Start of Extracted text

Despite being poorer than I’d hoped, there were still opportunities to travel abroad. Thanks to flights which can cost as little as $30 return, Europe is very affordable to travel, and this is especially so if visiting Eastern Europe. A very active week in Poland set me back around $200; including the vodka we brought back, though I’ve heard other countries like Ukraine are half again as cheap. Amsterdam was my most expensive trip, mainly due to the accommodation price, as I went during King’s Day, their biggest national holiday. Regardless of this, I’d greatly recommend going at this time if possible – the Dutch city is undoubtedly one of the coolest places I’ve been, and is especially so when covered in crowds of orange-clad people and dotted by dozens of street stages with massive amounts of dancers.

End of Extracted text

▶ [Assigned task A]
According to the travel passage, roughly how much did the week in Poland cost?
▶ [Assigned task B]
Rewrite the travel passage starting at "Despite being poorer" and ending at "amounts of dancers.", substituting "Hungary" for "Poland".

Start of Raw data

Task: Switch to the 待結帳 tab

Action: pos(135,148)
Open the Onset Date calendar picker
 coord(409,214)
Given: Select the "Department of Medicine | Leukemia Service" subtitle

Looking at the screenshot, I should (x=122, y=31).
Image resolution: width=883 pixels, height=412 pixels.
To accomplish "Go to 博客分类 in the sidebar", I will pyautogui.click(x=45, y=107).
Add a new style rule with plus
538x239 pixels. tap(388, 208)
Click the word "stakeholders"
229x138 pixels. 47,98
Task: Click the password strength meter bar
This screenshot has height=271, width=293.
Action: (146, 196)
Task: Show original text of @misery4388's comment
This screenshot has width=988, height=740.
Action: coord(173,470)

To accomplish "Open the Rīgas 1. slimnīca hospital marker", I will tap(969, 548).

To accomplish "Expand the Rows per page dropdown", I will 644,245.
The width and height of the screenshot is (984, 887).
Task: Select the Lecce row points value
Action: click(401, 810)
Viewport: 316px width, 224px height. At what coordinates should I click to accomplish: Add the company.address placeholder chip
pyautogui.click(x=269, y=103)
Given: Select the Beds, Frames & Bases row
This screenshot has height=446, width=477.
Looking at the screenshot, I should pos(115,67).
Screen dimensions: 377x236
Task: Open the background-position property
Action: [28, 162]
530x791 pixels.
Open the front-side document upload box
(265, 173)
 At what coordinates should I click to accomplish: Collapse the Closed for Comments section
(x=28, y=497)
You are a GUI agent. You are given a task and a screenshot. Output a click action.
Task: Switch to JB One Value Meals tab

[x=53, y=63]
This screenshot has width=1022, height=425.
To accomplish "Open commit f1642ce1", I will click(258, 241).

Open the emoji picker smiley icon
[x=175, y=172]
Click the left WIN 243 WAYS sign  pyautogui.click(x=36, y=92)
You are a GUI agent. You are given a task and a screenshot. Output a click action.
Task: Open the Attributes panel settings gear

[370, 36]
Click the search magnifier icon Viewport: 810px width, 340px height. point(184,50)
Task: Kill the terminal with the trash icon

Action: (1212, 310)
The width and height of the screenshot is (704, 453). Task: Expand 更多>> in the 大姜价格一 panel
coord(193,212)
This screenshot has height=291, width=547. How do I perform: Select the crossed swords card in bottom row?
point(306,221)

End of Raw data

▶ [Answer box A]
Around $200, including the vodka brought back.

▶ [Answer box B]
Despite being poorer than I’d hoped, there were still opportunities to travel abroad. Thanks to flights which can cost as little as $30 return, Europe is very affordable to travel, and this is especially so if visiting Eastern Europe. A very active week in Hungary set me back around $200; including the vodka we brought back, though I’ve heard other countries like Ukraine are half again as cheap. Amsterdam was my most expensive trip, mainly due to the accommodation price, as I went during King’s Day, their biggest national holiday. Regardless of this, I’d greatly recommend going at this time if possible – the Dutch city is undoubtedly one of the coolest places I’ve been, and is especially so when covered in crowds of orange-clad people and dotted by dozens of street stages with massive amounts of dancers.